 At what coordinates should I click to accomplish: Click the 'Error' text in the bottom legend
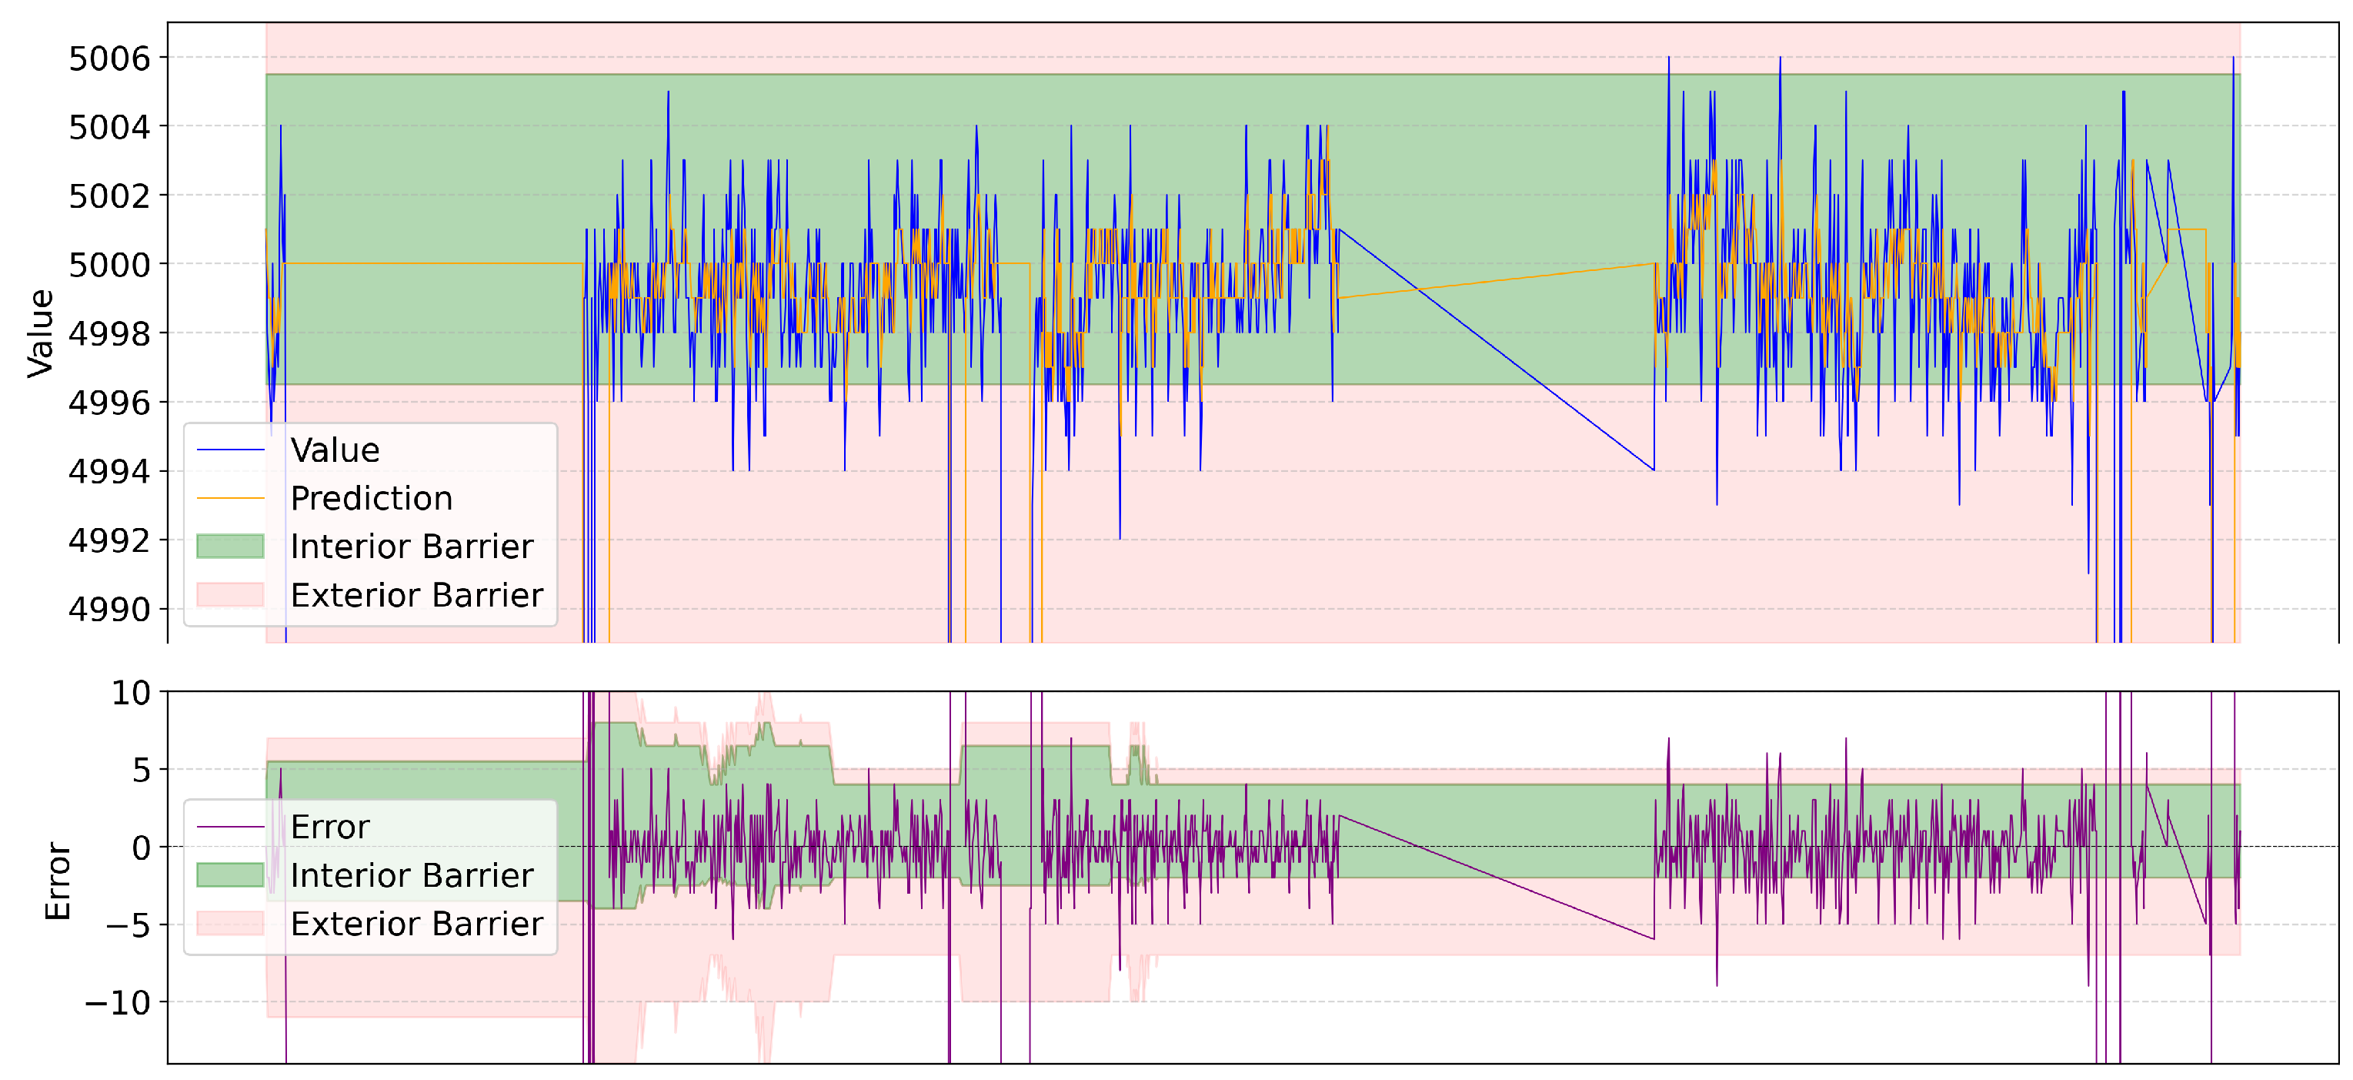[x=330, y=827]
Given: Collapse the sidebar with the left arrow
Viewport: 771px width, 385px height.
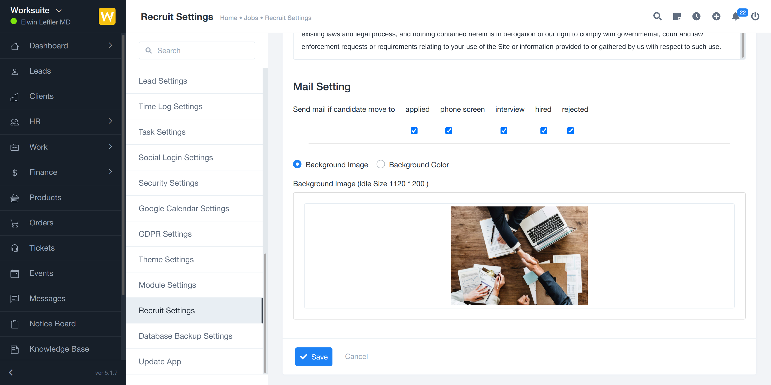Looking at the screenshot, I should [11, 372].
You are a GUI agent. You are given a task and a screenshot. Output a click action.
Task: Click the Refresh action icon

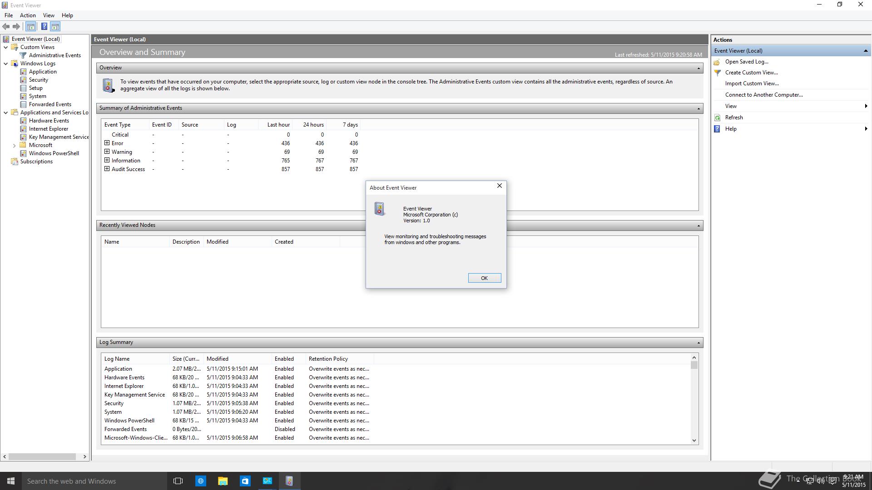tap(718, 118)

--*--

*TRY IT*: Please print the line that contains "Given: Collapse the" along with every later line of the material, exactly, through the last one. Leave pictures out of the copy.

*YOUR RESPONSE*:
Given: Collapse the sidebar with the left arrow
Viewport: 771px width, 385px height.
Looking at the screenshot, I should [11, 372].
You are a GUI agent. You are given a task and a screenshot. Output a click action.
Task: Click the Refresh action icon

tap(718, 118)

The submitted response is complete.